What can leaders learn from teachers? Could pedagogical theories be relevant for chief execs and managers? Are the mechanics of teaching in any way useful beyond corralling a group of 30-odd children?

As a 2014 Fellow on the Clore Social Leadership Programme, I researched whether key teaching and learning theories are or could be used by leaders in the social sector to support the development of their teams. It’s a personal quest masquerading as a professional one: I used to be a classroom teacher, now I am not, and it would be so neat/such a relief if I could objectively prove that the skills and theories I learned back then are applicable and helpful in the world I am now in.

After leaving teaching in 2007, I gained a Masters in Education, worked at a educational non-profit in San Francisco (826 Valencia), before founding youth charity Spark+Mettle in 2011. It runs a range of personal and professional development programmes for less privileged 18–24 year olds.

JOB 1:
Answer these questions from the excerpt on teaching and leadership, one line each:
(a) In what year was the writer a Fellow on the Clore Social Leadership Programme?
(b) In which city was the educational non-profit 826 Valencia?
(c) What age group do Spark+Mettle's programmes serve?
JOB 2: Resume the excerpt on teaching and leadership, starting right after its final sentence.

DATASET RECORDS:
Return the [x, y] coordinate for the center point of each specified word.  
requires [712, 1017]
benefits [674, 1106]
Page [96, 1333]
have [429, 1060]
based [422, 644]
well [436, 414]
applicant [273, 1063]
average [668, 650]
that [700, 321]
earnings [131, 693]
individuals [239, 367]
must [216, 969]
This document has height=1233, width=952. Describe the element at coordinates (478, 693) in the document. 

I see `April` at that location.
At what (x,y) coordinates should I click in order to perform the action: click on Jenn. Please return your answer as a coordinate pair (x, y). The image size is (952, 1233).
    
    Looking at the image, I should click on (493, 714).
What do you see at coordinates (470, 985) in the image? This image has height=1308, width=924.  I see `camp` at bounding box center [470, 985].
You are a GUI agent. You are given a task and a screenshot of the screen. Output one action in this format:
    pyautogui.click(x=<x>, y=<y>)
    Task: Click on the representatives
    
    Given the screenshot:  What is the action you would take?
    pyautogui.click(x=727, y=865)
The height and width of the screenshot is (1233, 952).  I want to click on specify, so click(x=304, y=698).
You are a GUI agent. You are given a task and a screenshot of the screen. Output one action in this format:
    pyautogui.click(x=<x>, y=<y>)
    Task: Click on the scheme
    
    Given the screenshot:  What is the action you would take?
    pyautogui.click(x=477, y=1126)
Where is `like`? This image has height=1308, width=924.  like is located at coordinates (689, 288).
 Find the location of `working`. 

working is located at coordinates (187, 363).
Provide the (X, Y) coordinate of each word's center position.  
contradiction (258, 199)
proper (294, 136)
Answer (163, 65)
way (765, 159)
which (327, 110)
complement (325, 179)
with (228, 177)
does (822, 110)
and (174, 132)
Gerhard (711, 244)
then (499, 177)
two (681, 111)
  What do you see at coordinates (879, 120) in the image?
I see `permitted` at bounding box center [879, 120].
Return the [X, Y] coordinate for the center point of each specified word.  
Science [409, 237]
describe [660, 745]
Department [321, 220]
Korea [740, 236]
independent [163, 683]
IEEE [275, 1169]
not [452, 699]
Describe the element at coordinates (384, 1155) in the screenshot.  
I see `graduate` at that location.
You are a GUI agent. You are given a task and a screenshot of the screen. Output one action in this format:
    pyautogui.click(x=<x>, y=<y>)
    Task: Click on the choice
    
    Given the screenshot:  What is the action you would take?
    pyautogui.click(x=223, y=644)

WRITTEN RESPONSE 1:
(a) 2014
(b) San Francisco
(c) Less privileged 18–24 year olds

WRITTEN RESPONSE 2:
Along the way I’ve constantly stolen adapted teaching techniques and principles and used them in my work. These range from the planning approaches for a curriculum (short, medium and long-term “schemes of work”) adapted to the strategic needs of an organisation, to pedagogical theories that I have been able to apply to my approach to building teams and running programmes. I should add that I am an archetypal leftie (wear Birkenstocks, read The Guardian—I even live in Brighton), so my view of good teaching is a progressive, interactive one. I’m not into a draconian, didactic, sage-on-stage approach. This also informs my views on good leadership. Let’s just say I’m not in Donald Trump’s corner.

My hypothesis is this:

Successful social sector leaders are intuitive educators. They employ a range of techniques to nurture effective teams and bring out the best in individual employees, many of which can be related back to key progressive pedagogical theories.

I chose as examples three pedagogical theories that have been particularly influential on me first as a teacher and later as a leader. I wanted to see whether they hold any value for other leaders in the social sector, as well as exploring other approaches that might link to different teaching and learning theories. I am aware that leading people is just one of many aspects to leadership, but it is one that it is central to effective leadership and increased impact.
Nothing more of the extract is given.